- _Material provided_:
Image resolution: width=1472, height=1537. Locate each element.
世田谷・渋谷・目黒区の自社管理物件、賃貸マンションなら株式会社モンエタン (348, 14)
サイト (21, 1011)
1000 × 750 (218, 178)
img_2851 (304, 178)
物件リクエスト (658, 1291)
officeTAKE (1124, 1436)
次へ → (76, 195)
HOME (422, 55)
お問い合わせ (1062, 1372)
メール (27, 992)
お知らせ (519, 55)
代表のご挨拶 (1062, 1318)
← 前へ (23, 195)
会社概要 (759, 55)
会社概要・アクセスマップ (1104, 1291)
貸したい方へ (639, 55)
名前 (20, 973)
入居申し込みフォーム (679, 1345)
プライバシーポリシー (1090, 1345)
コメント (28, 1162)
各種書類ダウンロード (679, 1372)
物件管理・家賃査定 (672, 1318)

* * *

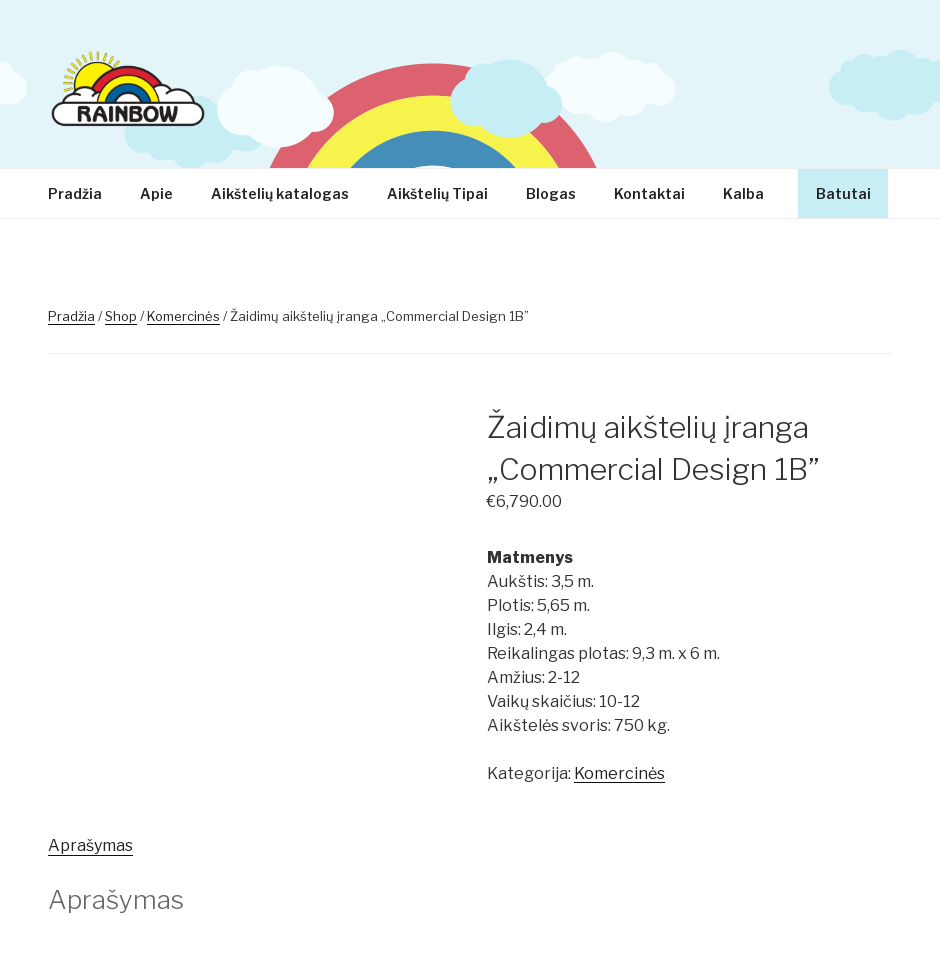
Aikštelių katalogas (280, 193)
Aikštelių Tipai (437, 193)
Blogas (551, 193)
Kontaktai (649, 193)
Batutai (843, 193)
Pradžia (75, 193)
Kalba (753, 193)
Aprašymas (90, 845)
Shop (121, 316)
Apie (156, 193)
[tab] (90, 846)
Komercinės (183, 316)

- _What you are asked to do_:
Express the data from the line holding "Image resolution: width=1472, height=1537." through the line holding "お問い合わせ (1062, 1372)", inclusive, as a JSON list of strings with one string per line and no blank lines.

- _Answer below_:
[
  "Image resolution: width=1472, height=1537. Locate each element.",
  "世田谷・渋谷・目黒区の自社管理物件、賃貸マンションなら株式会社モンエタン (348, 14)",
  "サイト (21, 1011)",
  "1000 × 750 (218, 178)",
  "img_2851 (304, 178)",
  "物件リクエスト (658, 1291)",
  "officeTAKE (1124, 1436)",
  "次へ → (76, 195)",
  "HOME (422, 55)",
  "お問い合わせ (1062, 1372)"
]